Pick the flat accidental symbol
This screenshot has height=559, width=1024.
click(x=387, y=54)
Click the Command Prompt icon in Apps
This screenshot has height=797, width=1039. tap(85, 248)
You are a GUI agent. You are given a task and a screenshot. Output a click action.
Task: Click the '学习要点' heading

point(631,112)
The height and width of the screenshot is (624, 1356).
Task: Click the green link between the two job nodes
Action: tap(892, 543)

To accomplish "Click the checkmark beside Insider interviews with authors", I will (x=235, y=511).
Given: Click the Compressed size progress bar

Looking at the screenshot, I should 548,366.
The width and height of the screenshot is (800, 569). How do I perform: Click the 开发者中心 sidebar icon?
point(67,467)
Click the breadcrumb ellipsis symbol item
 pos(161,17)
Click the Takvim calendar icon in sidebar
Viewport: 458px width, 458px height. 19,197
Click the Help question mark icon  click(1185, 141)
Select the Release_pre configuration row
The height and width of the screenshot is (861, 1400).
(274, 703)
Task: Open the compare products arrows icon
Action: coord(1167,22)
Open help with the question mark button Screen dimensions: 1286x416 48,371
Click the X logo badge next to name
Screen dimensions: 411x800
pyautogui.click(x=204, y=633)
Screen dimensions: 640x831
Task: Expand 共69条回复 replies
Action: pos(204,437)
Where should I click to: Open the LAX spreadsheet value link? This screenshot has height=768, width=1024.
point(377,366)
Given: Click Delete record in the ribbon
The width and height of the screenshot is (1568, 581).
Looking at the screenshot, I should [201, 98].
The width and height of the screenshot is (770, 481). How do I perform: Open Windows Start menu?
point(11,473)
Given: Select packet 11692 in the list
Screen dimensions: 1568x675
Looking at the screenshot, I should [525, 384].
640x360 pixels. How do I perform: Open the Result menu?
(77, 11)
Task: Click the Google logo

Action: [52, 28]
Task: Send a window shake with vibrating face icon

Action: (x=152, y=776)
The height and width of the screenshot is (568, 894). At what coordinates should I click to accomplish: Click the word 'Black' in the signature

---------------

Task directions: After locating the line holding "Given: Click Delete record in the ribbon" above, output exactly that line and every line after it through the line holding "Given: Select packet 11692 in the list". Include nothing else.

Task output:
Given: Click Delete record in the ribbon
The width and height of the screenshot is (1568, 581).
Looking at the screenshot, I should [201, 98].
The width and height of the screenshot is (770, 481). How do I perform: Open Windows Start menu?
point(11,473)
Given: Select packet 11692 in the list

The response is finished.